Serbet tidak berbicara. Namun jika bisa, pekan ini serbet itu akan memiliki sesuatu untuk diceritakan.
Pada 14 Desember 2000, di Klub Tenis Pompeia di Montjuïc, seorang pria gugup sedang menunggu jawaban. Namanya Jorge Messi. Ia telah membawa putranya yang berusia 13 tahun ke Barcelona, ia telah menjalani seleksi, ia telah menunggu berminggu-minggu untuk sebuah tanda tangan yang tak kunjung datang. Barcelona ragu. Jorge tak punya ruang untuk ragu: ia membutuhkan kepastian agar tidak kembali ke Rosario dengan tangan kosong.

Di hadapannya ada Carles Rexach, sekretaris teknis klub. Ia tidak memiliki kontrak di tangan. Ia mengambil satu-satunya benda di atas meja: serbet kertas. Ia menulis bahwa ia berkomitmen, di bawah tanggung jawabnya, untuk mengontrak pemain Lionel Messi Cuccittini. Josep Maria Minguella dan Horacio Gaggioli juga menandatangani, sebagai saksi atas sebuah janji yang sama sekali tidak memiliki nilai hukum.
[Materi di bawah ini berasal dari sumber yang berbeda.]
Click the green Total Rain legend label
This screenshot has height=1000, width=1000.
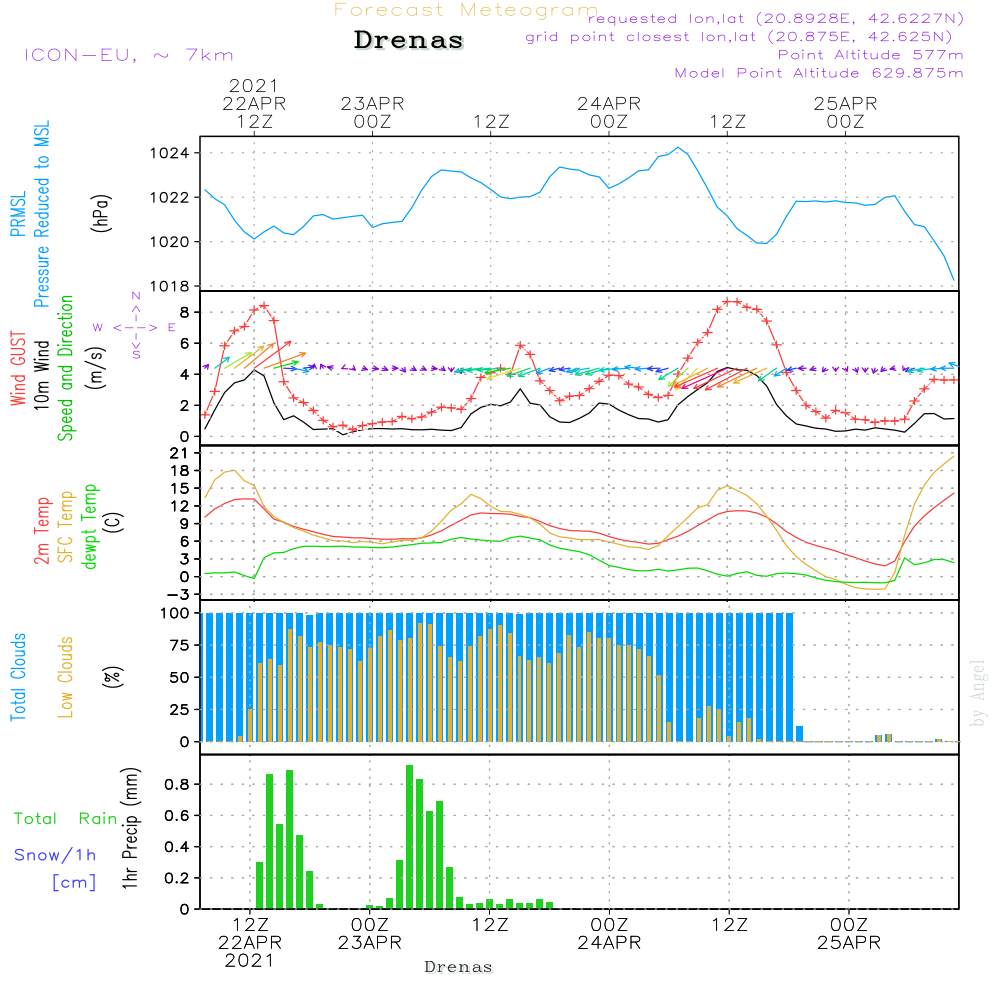(x=66, y=819)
Itu bukan kontrak. Itu adalah kata-kata seorang pria yang ditulis di atas serbet bar. Bagi Jorge, itu sudah cukup. Ia menyimpan serbet itu seperti seseorang menyimpan paspor menuju masa depan putranya. Ia tidak tahu bahwa kertas kusut itu pada akhirnya akan dilelang bertahun-tahun kemudian dengan harga hampir satu juta dolar. Ia juga tidak tahu, pada sore itu, bahwa ia sedang memegang dokumen pertama dari karier terbesar dalam sepak bola. Lionel memainkan 782 pertandingan untuk Barcelona. Ia mencetak 674 gol. Ia memenangkan empat Liga Champions. Semuanya dimulai di sana, di sebuah meja di Montjuïc, dengan seorang ayah yang tidak akan melepaskan sampai ia mendapatkan sesuatu yang ditandatangani. Jorge Messi meninggal pada Jumat, 7 Agustus, pada usia 68 tahun. Setelah mengetahui kabar itu, Rexach kembali menceritakan kisah lama yang sama: sore ketika sebuah serbet menenangkan kecemasan seorang ayah. Serbet itu masih ada, dibingkai, dijual, terkenal. Jorge tidak.

Namun setiap kali seseorang melihatnya, mereka juga akan melihat seorang ayah yang tidak menyerah.